If the tone on display at Trump events is any guide, Benson is in for a tricky stretch between Election Day and Jan. 6.

Karen Brinson Bell, North Carolina Board of Elections, Executive Director

As North Carolina’s elections chief, the task of wrangling parochial boards and making sure they’re following the rules falls to Brinson Bell. But a decision by the Republican-controlled Legislature might ensure a smooth night in the Tarheel State, even if democracy advocates see it differently.

Mail ballots must now be received by 7:30 p.m. on Election Day; previously, voters in North Carolina had a three-day buffer to get their ballots to the counting desks. That will presumably speed up the counting—and shorten the window between the first cut of a count and those who are looking for fraud in every shift and with every refresh of the datasets. 

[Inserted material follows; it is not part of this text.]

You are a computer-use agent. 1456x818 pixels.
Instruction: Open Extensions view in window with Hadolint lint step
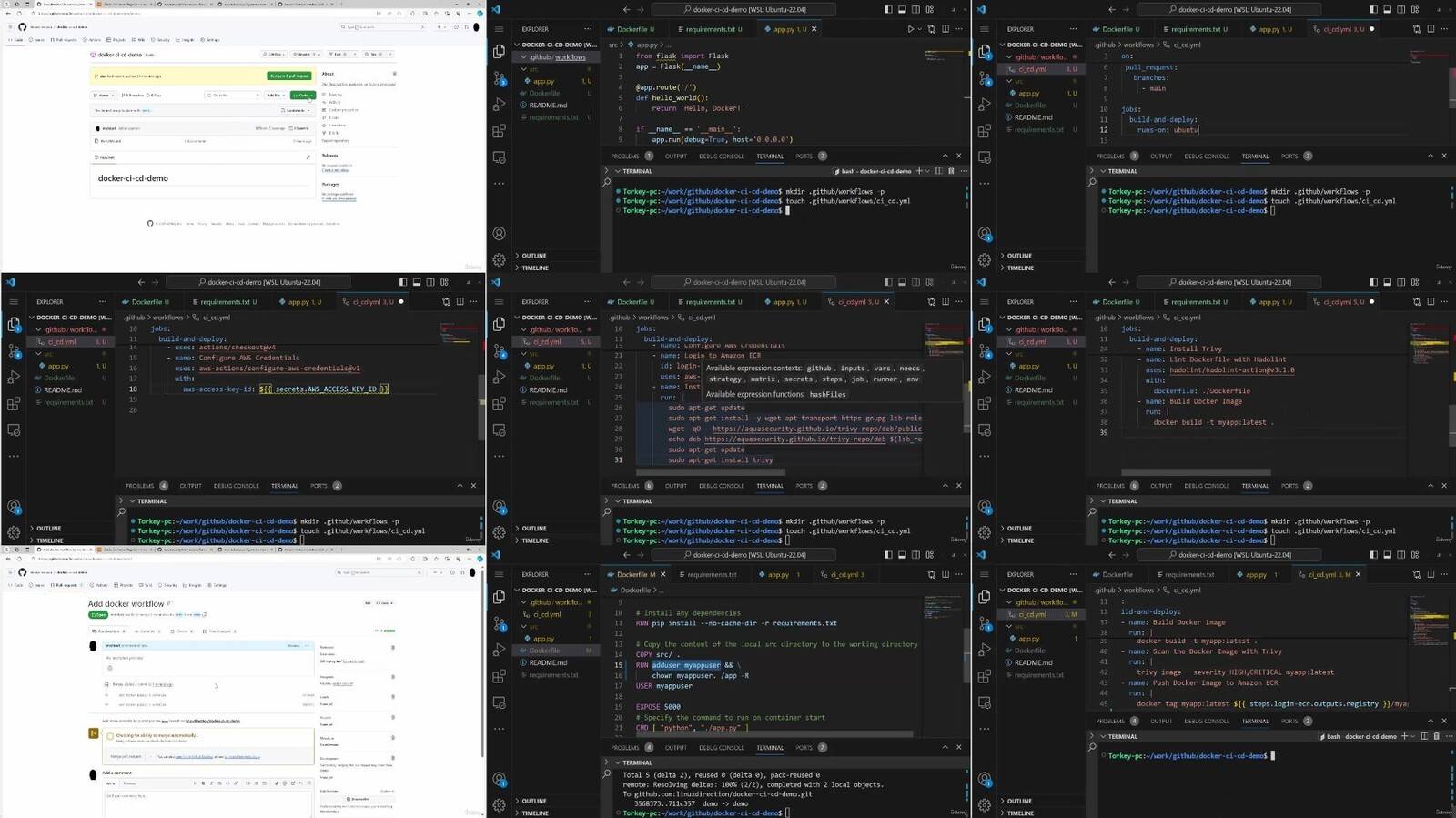pos(984,404)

Now, Brinson Bell says, the results could come as soon as 9:30 p.m. on Tuesday, although she told reporters last week that midnight is probably a better target for the announcement of full results. Still, there is this one hiccup: state officials won’t verify the numbers for another 10 days, which means Brinson Bell will still be a name to keep on deck if Trump’s team decides to embrace a scorched-earth strategy in a state that has shown him with a persistent but statistically insignificant advantage in polling. It wouldn’t be the first time Trump has confused pre-Election Day polling as a substitute for the actual counting.